Sentinel-1 coherence for temporal decorrelation

Hello everyone,

I am interested in using the coherence between 2 consecutive (6-day temporal baseline) Sentinel-1 images to look at the temporal changes of scatterers, or ‘phase noise’ as it is referred to in p.12 of the TOPS InSAR tutorial (https://step.esa.int/docs/tutorials/S1TBX%20TOPSAR%20Interferometry%20with%20Sentinel-1%20Tutorial.pdf)

I’ve got my coherence image using:
Apply orbit files -> Back geocoding -> Interferogram (selecting ‘include coherence’)

But before going on to filtering, multilooking and terrain correction, I was wondering if in theory at least, including the below steps would help to better constrain coherence to these temporal changes in scatterers:

  • subtract flat-earth (reduce effect of earth curvature)
  • topo-phase removal (reduce effects of topography)
  • remove thermal-noise (limit atmospheric effects on phase difference)

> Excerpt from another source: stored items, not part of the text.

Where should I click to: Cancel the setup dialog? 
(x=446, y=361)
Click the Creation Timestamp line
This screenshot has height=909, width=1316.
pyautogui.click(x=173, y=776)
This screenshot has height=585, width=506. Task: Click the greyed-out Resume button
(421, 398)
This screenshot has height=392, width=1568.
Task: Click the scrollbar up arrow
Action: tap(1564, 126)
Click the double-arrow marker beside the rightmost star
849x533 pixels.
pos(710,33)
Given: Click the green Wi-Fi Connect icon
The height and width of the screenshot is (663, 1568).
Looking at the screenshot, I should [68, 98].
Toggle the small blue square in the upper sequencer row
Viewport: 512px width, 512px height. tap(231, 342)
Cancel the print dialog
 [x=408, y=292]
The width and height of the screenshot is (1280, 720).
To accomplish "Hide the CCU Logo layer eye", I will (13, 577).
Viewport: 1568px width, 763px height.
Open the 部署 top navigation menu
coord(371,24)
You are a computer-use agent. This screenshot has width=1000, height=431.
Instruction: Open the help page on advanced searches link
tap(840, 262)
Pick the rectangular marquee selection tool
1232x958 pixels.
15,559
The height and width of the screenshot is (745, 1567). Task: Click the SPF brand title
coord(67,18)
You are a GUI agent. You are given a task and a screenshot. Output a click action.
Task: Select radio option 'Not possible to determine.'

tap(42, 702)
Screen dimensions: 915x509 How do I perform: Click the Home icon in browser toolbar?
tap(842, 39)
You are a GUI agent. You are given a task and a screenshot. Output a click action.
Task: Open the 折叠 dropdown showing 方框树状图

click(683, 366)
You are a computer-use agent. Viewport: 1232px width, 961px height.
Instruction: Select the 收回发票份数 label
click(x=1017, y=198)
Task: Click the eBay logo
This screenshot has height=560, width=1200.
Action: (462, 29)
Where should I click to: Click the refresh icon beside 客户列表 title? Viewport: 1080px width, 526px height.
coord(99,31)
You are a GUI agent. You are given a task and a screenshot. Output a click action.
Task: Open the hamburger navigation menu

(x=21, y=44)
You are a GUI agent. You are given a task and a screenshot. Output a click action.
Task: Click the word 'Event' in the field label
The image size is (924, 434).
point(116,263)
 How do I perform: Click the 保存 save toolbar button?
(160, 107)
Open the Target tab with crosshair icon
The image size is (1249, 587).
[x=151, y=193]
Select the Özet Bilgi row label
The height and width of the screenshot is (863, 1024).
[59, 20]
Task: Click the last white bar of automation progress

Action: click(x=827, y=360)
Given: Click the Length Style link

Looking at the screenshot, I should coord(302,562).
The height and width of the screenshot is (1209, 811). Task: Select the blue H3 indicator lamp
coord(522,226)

Any advice would be greatly appreciated!

Adam

I thought that subtract flat earth and topo-phase removal have only effects on the interferogram, but not on coherence. But now I see that they are also included in the module “Coherence Estimation”. So I am interested in the answer as well.

I thought it wouldn’t have any effect on coherence as well.

I’m going to attempt the above steps with coherence estimation at the end. I’ll compare the output to the coherence you get out of interferogram generation and post the results.

‘Coherence estimation’ will not accept any interferogram derived product, asking instead for a stack of complex images.

Am I right in saying coherence is the magnitude of phase correlation between images (comparing master and slave phase) and an interferogram is the phase difference between images (master phase minus slave phase)?

I’m trying to get to grips with why it wouldn’t be possible!

I think you can only derive coherence before interferogram generation while complex information of both parts is still present.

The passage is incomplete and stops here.